(Listed records):
*****

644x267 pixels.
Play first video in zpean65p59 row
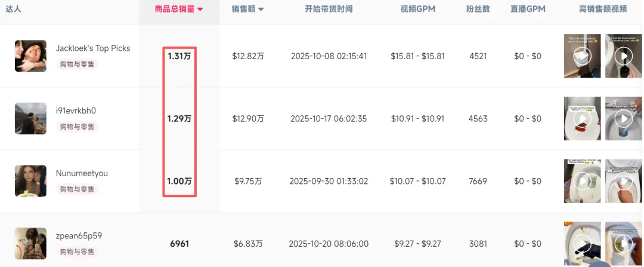pos(582,244)
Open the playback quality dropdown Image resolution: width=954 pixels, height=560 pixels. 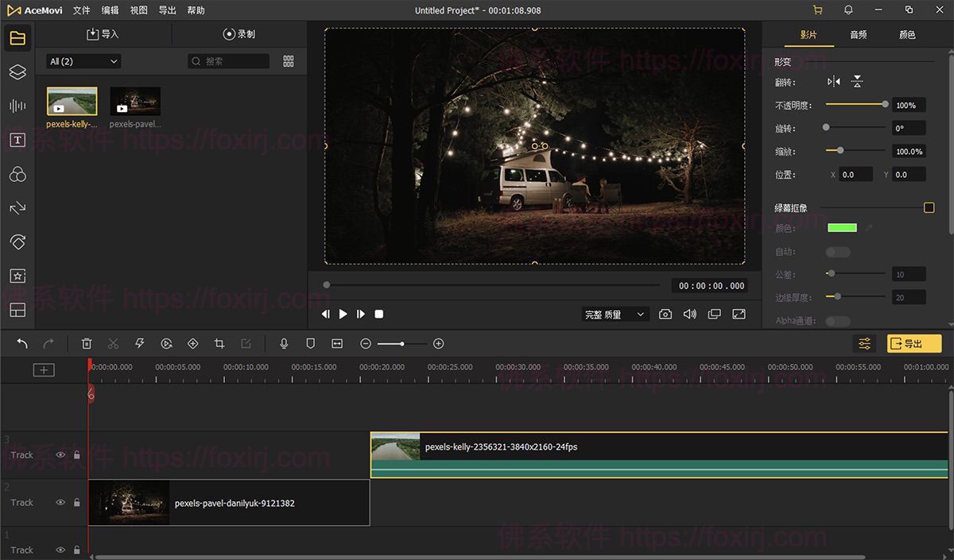click(x=615, y=314)
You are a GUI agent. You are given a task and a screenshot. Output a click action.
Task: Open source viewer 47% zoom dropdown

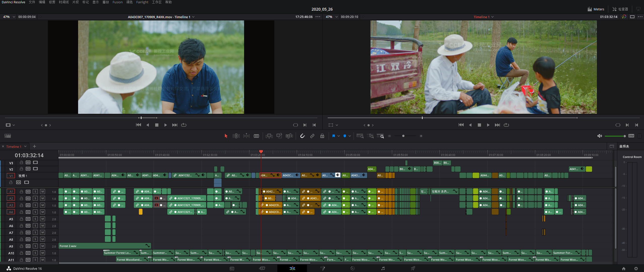click(x=14, y=17)
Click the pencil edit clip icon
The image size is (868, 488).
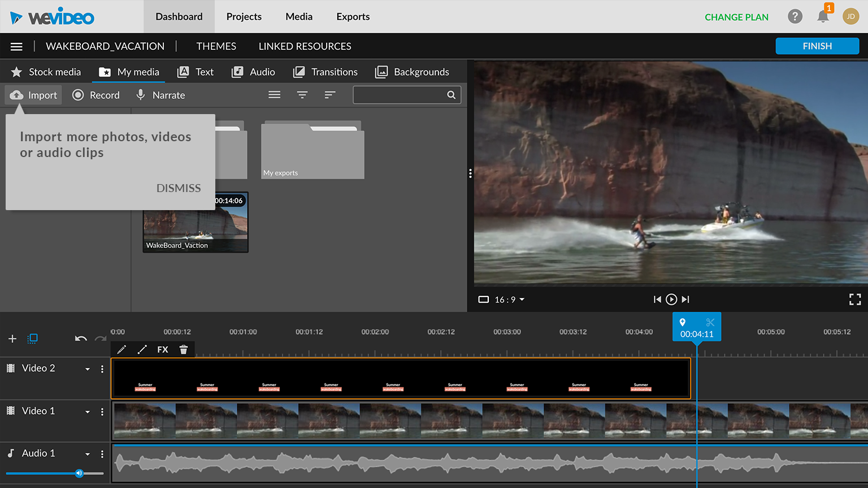pos(121,350)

*****

(Try it): Starting with the line containing "Task: Open source viewer 47% zoom dropdown" and ending with the last line of the records above, write out each line exactly; no pictures.

(Result for this task):
Task: Open source viewer 47% zoom dropdown

click(x=14, y=17)
Click the pencil edit clip icon
The image size is (868, 488).
pos(121,350)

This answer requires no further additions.